[Extracted records]
▬▬▬▬▬▬
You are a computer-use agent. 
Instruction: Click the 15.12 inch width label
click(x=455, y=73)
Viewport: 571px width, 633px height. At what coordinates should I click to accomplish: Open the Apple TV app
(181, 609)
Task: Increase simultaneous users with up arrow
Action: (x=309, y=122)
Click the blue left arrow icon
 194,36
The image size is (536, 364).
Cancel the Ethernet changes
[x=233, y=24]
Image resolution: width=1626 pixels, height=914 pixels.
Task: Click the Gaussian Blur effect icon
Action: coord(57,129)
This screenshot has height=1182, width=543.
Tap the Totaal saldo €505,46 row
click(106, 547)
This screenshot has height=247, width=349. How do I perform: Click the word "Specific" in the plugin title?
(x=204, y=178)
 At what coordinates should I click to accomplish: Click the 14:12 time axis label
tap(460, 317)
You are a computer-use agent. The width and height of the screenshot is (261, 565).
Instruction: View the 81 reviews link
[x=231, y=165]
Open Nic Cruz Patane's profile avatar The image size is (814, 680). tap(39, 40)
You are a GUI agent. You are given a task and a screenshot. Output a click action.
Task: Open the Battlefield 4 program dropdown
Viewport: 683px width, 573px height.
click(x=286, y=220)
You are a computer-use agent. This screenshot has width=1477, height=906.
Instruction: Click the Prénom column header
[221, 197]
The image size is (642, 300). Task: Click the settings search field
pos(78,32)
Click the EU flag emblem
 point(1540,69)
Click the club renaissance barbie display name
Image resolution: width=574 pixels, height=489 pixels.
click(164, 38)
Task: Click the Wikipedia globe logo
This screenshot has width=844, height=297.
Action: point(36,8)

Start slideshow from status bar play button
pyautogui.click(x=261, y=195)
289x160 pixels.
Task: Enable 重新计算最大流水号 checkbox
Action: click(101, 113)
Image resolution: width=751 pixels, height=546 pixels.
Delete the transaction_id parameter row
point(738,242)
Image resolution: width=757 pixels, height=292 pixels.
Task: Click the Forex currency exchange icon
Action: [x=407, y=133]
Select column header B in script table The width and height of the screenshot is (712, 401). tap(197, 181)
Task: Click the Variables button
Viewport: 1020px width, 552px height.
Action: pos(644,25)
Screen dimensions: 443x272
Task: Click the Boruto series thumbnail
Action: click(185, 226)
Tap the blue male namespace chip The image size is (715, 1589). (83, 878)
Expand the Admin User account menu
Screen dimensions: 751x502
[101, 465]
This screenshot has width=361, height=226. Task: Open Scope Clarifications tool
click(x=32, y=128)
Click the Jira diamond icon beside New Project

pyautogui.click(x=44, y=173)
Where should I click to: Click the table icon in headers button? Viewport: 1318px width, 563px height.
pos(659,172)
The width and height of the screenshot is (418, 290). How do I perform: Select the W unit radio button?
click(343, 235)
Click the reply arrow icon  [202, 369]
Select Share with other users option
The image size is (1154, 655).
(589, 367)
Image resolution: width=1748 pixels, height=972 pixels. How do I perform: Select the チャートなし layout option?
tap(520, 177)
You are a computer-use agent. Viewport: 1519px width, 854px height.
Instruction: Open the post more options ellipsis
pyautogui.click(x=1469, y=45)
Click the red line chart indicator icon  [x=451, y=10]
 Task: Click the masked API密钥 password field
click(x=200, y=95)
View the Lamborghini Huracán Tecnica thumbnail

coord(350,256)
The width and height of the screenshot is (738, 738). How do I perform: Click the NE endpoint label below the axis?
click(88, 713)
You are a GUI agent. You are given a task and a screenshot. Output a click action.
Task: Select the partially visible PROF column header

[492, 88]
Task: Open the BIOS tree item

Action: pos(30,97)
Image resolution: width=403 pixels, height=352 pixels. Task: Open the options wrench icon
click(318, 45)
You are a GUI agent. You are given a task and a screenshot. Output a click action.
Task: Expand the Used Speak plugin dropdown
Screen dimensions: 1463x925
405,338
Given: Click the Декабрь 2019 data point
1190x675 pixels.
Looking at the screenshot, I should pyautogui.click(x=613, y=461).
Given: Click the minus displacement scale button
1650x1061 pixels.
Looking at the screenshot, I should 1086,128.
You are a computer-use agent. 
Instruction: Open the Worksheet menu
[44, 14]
▬▬▬▬▬▬
» **Directive**
Rewrite all of the records above with each "computer-use agent" swapped for "screen-control agent", leaving every other part unchanged.

» **Reply**
You are a screen-control agent. 
Instruction: Click the 15.12 inch width label
click(x=455, y=73)
Viewport: 571px width, 633px height. At what coordinates should I click to accomplish: Open the Apple TV app
(181, 609)
Task: Increase simultaneous users with up arrow
Action: (x=309, y=122)
Click the blue left arrow icon
 194,36
The image size is (536, 364).
Cancel the Ethernet changes
[x=233, y=24]
Image resolution: width=1626 pixels, height=914 pixels.
Task: Click the Gaussian Blur effect icon
Action: coord(57,129)
This screenshot has height=1182, width=543.
Tap the Totaal saldo €505,46 row
click(106, 547)
This screenshot has height=247, width=349. How do I perform: Click the word "Specific" in the plugin title?
(x=204, y=178)
 At what coordinates should I click to accomplish: Click the 14:12 time axis label
tap(460, 317)
You are a screen-control agent. The width and height of the screenshot is (261, 565).
Instruction: View the 81 reviews link
[x=231, y=165]
Open Nic Cruz Patane's profile avatar The image size is (814, 680). tap(39, 40)
You are a GUI agent. You are given a task and a screenshot. Output a click action.
Task: Open the Battlefield 4 program dropdown
Viewport: 683px width, 573px height.
click(x=286, y=220)
You are a screen-control agent. This screenshot has width=1477, height=906.
Instruction: Click the Prénom column header
[221, 197]
The image size is (642, 300). Task: Click the settings search field
pos(78,32)
Click the EU flag emblem
 point(1540,69)
Click the club renaissance barbie display name
Image resolution: width=574 pixels, height=489 pixels.
click(164, 38)
Task: Click the Wikipedia globe logo
This screenshot has width=844, height=297.
Action: point(36,8)

Start slideshow from status bar play button
pyautogui.click(x=261, y=195)
289x160 pixels.
Task: Enable 重新计算最大流水号 checkbox
Action: click(101, 113)
Image resolution: width=751 pixels, height=546 pixels.
Delete the transaction_id parameter row
point(738,242)
Image resolution: width=757 pixels, height=292 pixels.
Task: Click the Forex currency exchange icon
Action: [x=407, y=133]
Select column header B in script table The width and height of the screenshot is (712, 401). tap(197, 181)
Task: Click the Variables button
Viewport: 1020px width, 552px height.
Action: pos(644,25)
Screen dimensions: 443x272
Task: Click the Boruto series thumbnail
Action: click(185, 226)
Tap the blue male namespace chip The image size is (715, 1589). (83, 878)
Expand the Admin User account menu
Screen dimensions: 751x502
[101, 465]
This screenshot has width=361, height=226. Task: Open Scope Clarifications tool
click(x=32, y=128)
Click the Jira diamond icon beside New Project

pyautogui.click(x=44, y=173)
Where should I click to: Click the table icon in headers button? Viewport: 1318px width, 563px height.
pos(659,172)
The width and height of the screenshot is (418, 290). How do I perform: Select the W unit radio button?
click(343, 235)
Click the reply arrow icon  [202, 369]
Select Share with other users option
The image size is (1154, 655).
(589, 367)
Image resolution: width=1748 pixels, height=972 pixels. How do I perform: Select the チャートなし layout option?
tap(520, 177)
You are a screen-control agent. Viewport: 1519px width, 854px height.
Instruction: Open the post more options ellipsis
pyautogui.click(x=1469, y=45)
Click the red line chart indicator icon  [x=451, y=10]
 Task: Click the masked API密钥 password field
click(x=200, y=95)
View the Lamborghini Huracán Tecnica thumbnail

coord(350,256)
The width and height of the screenshot is (738, 738). How do I perform: Click the NE endpoint label below the axis?
click(88, 713)
You are a GUI agent. You are given a task and a screenshot. Output a click action.
Task: Select the partially visible PROF column header

[492, 88]
Task: Open the BIOS tree item

Action: pos(30,97)
Image resolution: width=403 pixels, height=352 pixels. Task: Open the options wrench icon
click(318, 45)
You are a GUI agent. You are given a task and a screenshot. Output a click action.
Task: Expand the Used Speak plugin dropdown
Screen dimensions: 1463x925
405,338
Given: Click the Декабрь 2019 data point
1190x675 pixels.
Looking at the screenshot, I should pyautogui.click(x=613, y=461).
Given: Click the minus displacement scale button
1650x1061 pixels.
Looking at the screenshot, I should 1086,128.
You are a screen-control agent. 
Instruction: Open the Worksheet menu
[44, 14]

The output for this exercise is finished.